By Cecilia Chan
GSN Managing Editor
Stephanie Carr’s keen eye and steady hand with a .22-caliber long rifle earned her a spot to compete at the 2019 National High School Finals Rodeo.
The 17-year-old Gilbert resident was in Rock Springs, Wyoming, last week with her rodeo team for the finals.
“I’m a little bit nervous,” Stephanie said before the competition began. “But I’m used to shooting at big competitions like that.”
Stephanie placed second in the state for shooting, qualifying her for the national competition. This is the fourth year the teen has qualified to compete in the finals.

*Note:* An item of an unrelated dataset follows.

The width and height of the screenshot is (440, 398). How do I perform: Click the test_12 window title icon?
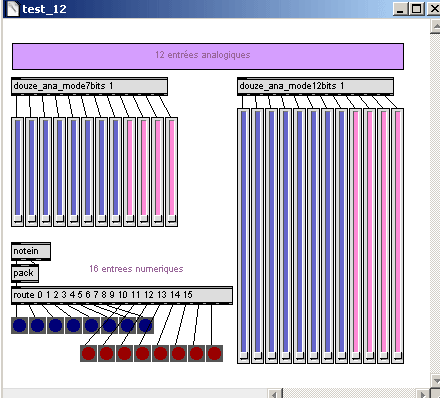point(13,9)
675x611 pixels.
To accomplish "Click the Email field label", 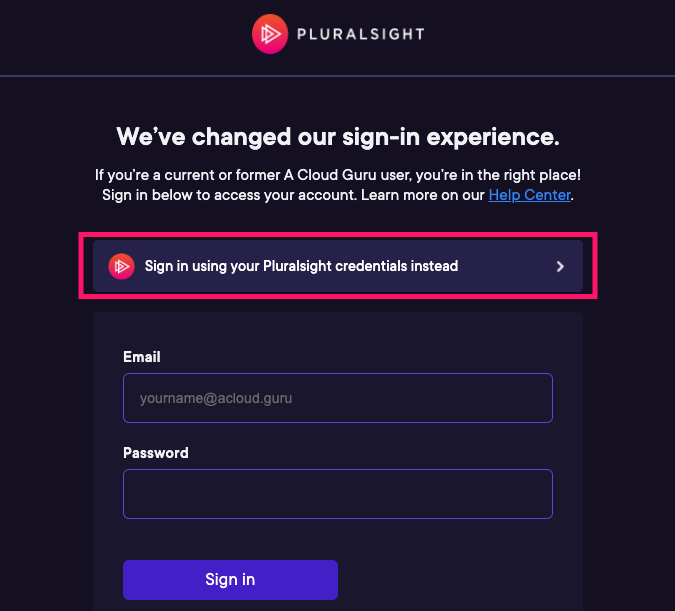I will (x=142, y=357).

Stephanie comes from a hunting family and has been shooting competitively for four years.
“It’s like a place for me to escape and it’s fun,” Stephanie said of the sport. “I like telling everybody about it and having other people get into shooting competitions.”

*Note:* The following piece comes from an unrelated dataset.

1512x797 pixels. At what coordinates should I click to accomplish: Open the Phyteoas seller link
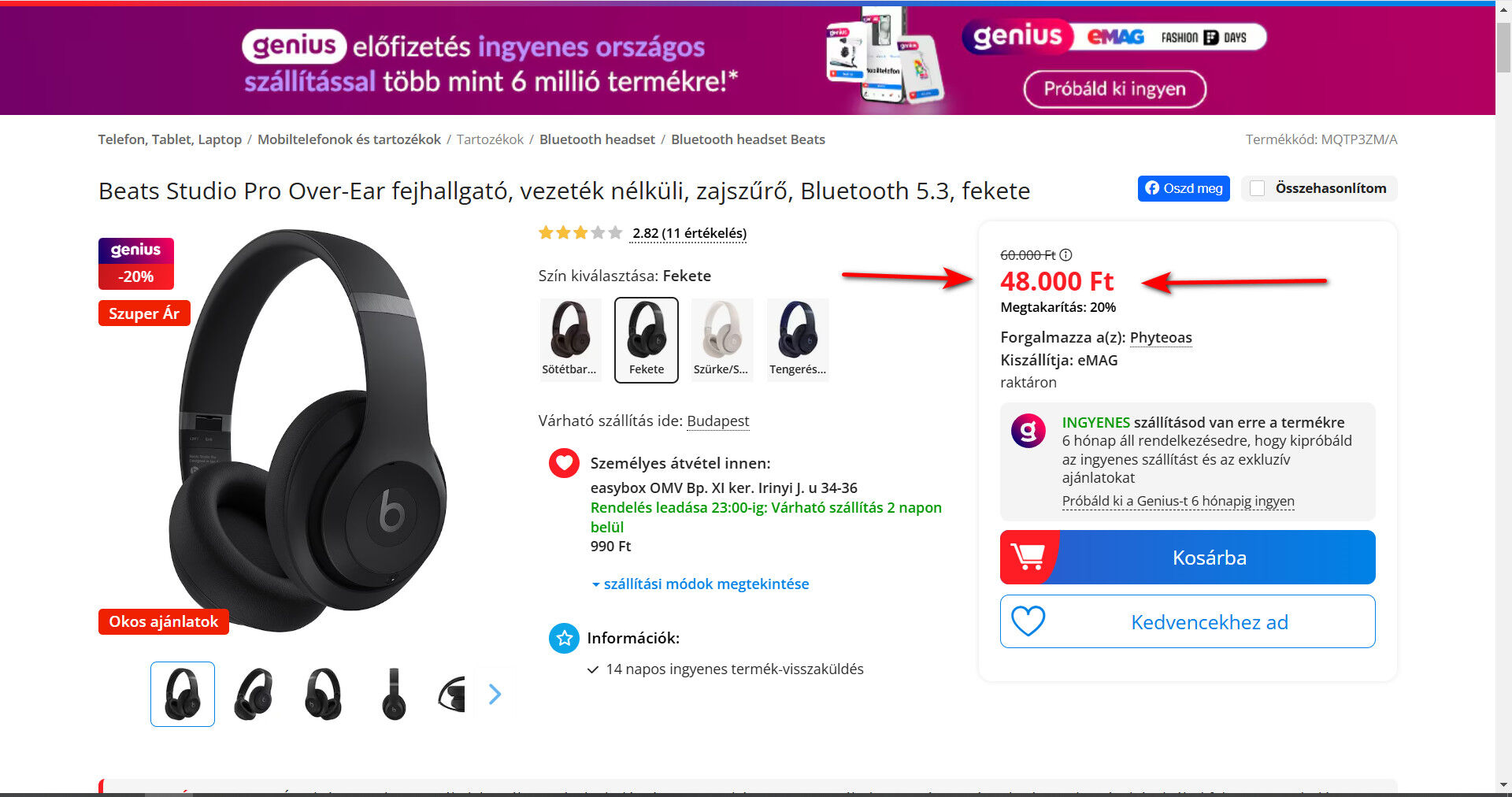click(x=1161, y=337)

The teen practices shooting twice a week, each time for two hours at Rio Salado Sportsman’s Club’s shooting range.
The national competition attracts over 1,600 student contestants who vie in categories such as barrel racing, steer wrestling, goat tying and shooting.

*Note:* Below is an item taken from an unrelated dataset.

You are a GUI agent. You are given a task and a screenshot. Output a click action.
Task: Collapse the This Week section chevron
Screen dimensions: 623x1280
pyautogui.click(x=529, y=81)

National High School Rodeo Association student members compete at state levels for local recognition and the top four contestants in each event qualify for the rodeo held annually in July. In order to be a member, students must be in good standing and make passing grades in four subjects.
Contestants come from 43 states, five Canadian provinces, Australia and Mexico to participate in what is touted as the world’s largest rodeo.
The students compete for over $150,000 in prizes, over $375,000 in college scholarships and the chance to be named an NHSFR World Champion. To earn this title, contestants must finish in the top 20, based on their three-round combined times/scores.
Although Stephanie didn’t place in the top 20 in last week’s finals, she ranked 38 out of 200 contestants who are considered the cream of the crop.
“Yeah, I’m happy with it,” Stephanie said. “I was competing as a sophomore against juniors and seniors.”
In last year’s finals, Stephanie ranked No. 25 as a freshman and No. 11 the year before as an eighth-grader. In her rookie year, she placed No. 86.
“I definitely had fun,” Stephanie said. “You learn a lot every time you compete.”
She said this year she’s learned to not let the pressure get to her as she stood toe-to-toe with 19 other shooters at the same time as they aimed at their targets with hundreds of eyes focused on them.
Although she’s proven her merit in shooting, Stephanie’s passion is with competitive horse riding.
“I enjoy shooting, but I love my riding events,” she said. “I placed in the top 10 for Arizona in Pole Bending this year. It was a good feeling, too.”
Stephanie rides six days a week.
She has five horses on her family’s property, including two – Snickers and Silverado – that she uses the most for practice.
“I was 5 when my family went to a dude ranch and I rode a horse,” Stephanie said. “I told my mom I wanted to come back and take lessons.”
Although Stephanie earned her way to the competition with hard work, she acknowledged the support from American Leadership Academy-Queen Creek High School, where she will be an 11th-grader this year.
“The school has been supportive through all of this and let me take time off school,” she said.
The rodeo’s shooting competitions take place 11 times a year always on a Friday so she misses school, mom Shelly Stephanie explained.
The NHSRA is an international nonprofit organization with the mission to develop sportsmanship, horsemanship and character in youths through the sport of rodeo.
The organization also hosts The National Junior High Finals Rodeo and held its first finals in Hallettsville, Texas in 1949.
The event was created by Texas educator and rodeo contestant Claude Mullins.